Álex Quillo

Personal information
- Full name: Alejandro Rodríguez Rivas
- Date of birth: 7 October 1986 (age 39)
- Place of birth: La Línea, Spain
- Height: 1.82 m (6 ft 0 in)
- Position: Midfielder

Youth career
- 2000–2006: Atlético Madrid

Senior career*
- Years: Team / Apps / (Gls)
- 2006–2007: Atlético Madrid C
- 2007–2009: Atlético Madrid B / 58 / (8)
- 2009–2010: Almería / 1 / (0)
- 2010–2012: Recreativo / 25 / (2)
- 2013: Lucena / 11 / (0)
- 2013: Chania / 0 / (0)
- 2014: Lucena / 7 / (1)
- 2015: Mairena / 7 / (0)
- 2016–2022: Europa / 118 / (29)
- 2023: Mons Calpe / 5 / (0)

= Álex Quillo =

Spanish footballer

Alejandro Rodríguez Rivas (born 7 October 1986), known as Álex Quillo, is a Spanish former footballer who played as a midfielder.

==Football career==
Born in La Línea de la Concepción, Province of Cádiz, Quillo joined Atlético Madrid's youth system in 2000, aged 13. After one game in 2006–07 with the B-team, he went on to appear a further two full seasons for the reserves also in the third division. In the 2007–08 edition of the Copa del Rey he played his first official game with the main squad (in a total of two), a 2–1 away win against Granada 74 CF.

In late August 2009, Quillo joined La Liga club UD Almería. His input in the competition consisted of 15 minutes in a 2–3 home loss to Sevilla FC in the campaign's last round, finishing his spell with three official matches.

On 2 July 2010, Quillo signed a two-year contract with Recreativo de Huelva in the second level, In the following years, he rarely settled with a team or received significant playing time, competing in his country's third level but also in Tercera División.
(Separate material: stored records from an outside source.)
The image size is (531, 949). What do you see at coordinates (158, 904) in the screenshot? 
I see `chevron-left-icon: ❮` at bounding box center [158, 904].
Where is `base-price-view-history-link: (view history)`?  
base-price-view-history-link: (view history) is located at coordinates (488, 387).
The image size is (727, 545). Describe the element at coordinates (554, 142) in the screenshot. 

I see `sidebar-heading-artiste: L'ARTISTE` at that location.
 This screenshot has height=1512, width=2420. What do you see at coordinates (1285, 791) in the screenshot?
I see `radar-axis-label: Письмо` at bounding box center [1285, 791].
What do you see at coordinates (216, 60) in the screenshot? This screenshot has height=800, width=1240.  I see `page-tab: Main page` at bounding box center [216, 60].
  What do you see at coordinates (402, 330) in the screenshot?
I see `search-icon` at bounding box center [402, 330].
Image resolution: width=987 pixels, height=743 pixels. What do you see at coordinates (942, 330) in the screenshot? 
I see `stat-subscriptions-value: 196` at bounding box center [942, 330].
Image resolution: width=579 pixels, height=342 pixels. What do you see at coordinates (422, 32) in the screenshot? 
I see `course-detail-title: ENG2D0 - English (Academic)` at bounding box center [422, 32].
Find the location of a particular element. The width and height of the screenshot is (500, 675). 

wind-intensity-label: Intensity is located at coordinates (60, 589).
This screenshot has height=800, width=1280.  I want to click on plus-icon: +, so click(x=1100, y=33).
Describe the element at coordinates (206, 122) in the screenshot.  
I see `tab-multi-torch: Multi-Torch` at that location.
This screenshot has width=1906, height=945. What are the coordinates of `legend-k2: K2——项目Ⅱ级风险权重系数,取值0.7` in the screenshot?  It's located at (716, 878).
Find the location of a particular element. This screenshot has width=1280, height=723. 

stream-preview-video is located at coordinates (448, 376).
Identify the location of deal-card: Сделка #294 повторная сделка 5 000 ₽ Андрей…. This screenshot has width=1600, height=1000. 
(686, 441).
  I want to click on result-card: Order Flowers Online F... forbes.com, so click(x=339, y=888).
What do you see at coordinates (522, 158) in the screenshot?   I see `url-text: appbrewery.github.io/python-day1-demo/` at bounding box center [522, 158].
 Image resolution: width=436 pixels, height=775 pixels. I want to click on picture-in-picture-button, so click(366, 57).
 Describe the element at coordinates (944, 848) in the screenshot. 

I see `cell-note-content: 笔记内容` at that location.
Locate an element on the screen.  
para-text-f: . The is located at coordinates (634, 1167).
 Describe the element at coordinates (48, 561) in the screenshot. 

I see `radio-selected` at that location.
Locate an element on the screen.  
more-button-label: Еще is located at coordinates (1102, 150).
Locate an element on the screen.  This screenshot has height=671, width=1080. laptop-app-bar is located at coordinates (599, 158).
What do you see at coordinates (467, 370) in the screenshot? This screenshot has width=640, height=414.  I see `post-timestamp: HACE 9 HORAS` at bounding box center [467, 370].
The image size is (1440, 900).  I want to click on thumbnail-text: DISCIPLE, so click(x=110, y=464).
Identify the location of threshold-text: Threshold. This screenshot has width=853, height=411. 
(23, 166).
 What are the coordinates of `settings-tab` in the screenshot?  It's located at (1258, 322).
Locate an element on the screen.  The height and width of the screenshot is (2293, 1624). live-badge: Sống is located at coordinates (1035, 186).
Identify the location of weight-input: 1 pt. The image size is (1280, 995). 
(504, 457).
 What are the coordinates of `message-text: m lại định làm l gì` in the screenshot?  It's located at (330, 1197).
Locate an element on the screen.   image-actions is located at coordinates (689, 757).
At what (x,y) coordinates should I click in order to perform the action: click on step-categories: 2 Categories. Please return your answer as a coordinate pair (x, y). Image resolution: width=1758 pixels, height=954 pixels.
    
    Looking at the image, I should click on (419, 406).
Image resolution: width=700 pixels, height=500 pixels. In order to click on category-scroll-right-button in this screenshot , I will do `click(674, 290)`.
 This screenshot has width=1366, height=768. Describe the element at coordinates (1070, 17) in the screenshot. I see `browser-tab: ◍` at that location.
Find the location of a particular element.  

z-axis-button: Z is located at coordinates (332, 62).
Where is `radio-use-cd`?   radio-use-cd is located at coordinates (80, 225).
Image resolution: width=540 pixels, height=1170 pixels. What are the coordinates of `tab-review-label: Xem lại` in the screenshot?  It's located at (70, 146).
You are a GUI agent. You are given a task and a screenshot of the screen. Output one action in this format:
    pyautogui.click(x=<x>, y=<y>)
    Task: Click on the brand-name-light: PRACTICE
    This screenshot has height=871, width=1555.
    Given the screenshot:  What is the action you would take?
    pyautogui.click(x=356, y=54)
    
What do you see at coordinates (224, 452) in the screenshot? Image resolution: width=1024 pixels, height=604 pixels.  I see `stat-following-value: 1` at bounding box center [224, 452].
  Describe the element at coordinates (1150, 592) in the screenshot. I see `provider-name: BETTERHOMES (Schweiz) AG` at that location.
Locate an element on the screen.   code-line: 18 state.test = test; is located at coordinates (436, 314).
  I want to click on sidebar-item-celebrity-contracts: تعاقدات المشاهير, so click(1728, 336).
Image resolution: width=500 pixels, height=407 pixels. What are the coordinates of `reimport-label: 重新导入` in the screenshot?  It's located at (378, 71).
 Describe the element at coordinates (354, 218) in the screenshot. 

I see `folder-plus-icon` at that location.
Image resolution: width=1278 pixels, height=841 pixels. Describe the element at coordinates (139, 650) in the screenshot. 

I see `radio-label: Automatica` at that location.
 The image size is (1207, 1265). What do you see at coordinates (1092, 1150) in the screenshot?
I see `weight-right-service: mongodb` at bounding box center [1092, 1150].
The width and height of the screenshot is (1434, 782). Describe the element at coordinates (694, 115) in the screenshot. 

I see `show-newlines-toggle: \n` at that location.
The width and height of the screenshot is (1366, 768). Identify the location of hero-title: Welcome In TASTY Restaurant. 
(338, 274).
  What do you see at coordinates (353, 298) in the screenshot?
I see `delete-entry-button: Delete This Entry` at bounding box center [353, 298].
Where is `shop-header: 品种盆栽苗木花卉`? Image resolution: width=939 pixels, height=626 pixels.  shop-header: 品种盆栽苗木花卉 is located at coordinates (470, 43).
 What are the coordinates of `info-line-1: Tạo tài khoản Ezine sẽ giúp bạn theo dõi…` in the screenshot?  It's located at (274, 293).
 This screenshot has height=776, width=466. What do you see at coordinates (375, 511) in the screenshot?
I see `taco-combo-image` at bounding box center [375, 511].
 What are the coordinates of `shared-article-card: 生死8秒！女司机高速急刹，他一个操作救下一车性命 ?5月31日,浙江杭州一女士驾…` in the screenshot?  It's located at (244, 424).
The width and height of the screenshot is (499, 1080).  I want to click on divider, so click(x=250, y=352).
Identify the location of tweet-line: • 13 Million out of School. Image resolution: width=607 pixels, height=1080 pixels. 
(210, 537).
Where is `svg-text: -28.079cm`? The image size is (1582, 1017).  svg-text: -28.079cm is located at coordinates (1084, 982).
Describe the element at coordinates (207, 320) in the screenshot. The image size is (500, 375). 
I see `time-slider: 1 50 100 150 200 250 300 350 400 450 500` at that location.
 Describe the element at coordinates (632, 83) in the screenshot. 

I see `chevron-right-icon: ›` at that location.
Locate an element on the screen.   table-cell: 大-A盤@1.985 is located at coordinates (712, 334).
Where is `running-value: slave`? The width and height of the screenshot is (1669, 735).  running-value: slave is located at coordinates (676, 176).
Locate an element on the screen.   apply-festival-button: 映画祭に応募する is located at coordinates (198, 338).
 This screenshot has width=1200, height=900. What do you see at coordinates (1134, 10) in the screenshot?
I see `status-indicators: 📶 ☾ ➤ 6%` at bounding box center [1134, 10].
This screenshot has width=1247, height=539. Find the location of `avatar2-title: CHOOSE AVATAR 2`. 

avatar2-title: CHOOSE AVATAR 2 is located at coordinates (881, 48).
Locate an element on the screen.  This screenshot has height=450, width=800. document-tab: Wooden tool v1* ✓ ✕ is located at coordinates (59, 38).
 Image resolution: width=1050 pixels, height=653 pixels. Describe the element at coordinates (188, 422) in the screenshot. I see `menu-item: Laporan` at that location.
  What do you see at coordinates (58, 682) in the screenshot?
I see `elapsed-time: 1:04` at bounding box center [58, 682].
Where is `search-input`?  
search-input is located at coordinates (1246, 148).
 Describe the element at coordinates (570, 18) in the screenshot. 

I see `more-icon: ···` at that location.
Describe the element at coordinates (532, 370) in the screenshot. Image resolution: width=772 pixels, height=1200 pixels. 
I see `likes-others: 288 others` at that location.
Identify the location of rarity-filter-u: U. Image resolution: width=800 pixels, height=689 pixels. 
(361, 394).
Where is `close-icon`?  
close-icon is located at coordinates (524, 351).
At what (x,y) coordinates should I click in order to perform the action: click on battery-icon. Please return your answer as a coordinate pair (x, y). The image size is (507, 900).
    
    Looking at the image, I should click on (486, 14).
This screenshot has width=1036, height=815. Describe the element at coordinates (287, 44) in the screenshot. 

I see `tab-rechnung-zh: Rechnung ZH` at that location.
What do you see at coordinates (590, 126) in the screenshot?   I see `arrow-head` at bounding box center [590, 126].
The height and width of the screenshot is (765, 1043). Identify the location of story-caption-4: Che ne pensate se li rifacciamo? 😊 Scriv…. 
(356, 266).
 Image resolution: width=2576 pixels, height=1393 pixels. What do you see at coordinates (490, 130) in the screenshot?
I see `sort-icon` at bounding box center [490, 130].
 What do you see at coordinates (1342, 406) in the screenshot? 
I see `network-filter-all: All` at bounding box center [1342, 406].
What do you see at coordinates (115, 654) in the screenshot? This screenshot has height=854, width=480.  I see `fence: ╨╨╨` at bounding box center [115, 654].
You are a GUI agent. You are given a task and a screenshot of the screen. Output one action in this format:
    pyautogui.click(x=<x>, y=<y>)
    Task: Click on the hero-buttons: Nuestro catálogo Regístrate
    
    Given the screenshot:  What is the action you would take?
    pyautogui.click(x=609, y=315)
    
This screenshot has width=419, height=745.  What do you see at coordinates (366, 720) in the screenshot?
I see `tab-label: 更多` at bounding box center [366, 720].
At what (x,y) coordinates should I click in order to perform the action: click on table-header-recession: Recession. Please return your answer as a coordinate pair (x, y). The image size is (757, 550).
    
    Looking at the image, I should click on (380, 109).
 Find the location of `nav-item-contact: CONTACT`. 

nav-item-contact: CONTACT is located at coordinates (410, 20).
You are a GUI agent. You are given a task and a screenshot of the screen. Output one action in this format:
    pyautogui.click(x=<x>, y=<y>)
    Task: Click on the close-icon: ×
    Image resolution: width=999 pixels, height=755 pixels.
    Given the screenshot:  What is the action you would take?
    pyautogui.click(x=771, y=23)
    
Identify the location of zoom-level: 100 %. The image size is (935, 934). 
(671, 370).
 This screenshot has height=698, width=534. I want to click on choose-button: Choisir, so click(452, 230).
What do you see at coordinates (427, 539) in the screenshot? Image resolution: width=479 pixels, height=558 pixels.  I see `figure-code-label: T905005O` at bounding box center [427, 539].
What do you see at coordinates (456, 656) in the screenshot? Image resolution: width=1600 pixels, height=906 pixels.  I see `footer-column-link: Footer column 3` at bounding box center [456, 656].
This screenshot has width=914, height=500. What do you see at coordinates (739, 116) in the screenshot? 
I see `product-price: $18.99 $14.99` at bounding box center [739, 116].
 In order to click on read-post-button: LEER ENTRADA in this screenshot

In early 2016, Quillo joined Europa F.C. in the Gibraltar Premier Division. He scored eight times in 24 games in his first full season, helping the club secure its first title since 1952. On 27 June 2017, he netted their first-ever goal in the UEFA Champions League, in a 2–1 win at The New Saints for the first qualifying round; he was, however, sent off in the second leg, which ended with a 1–3 loss and the subsequent elimination.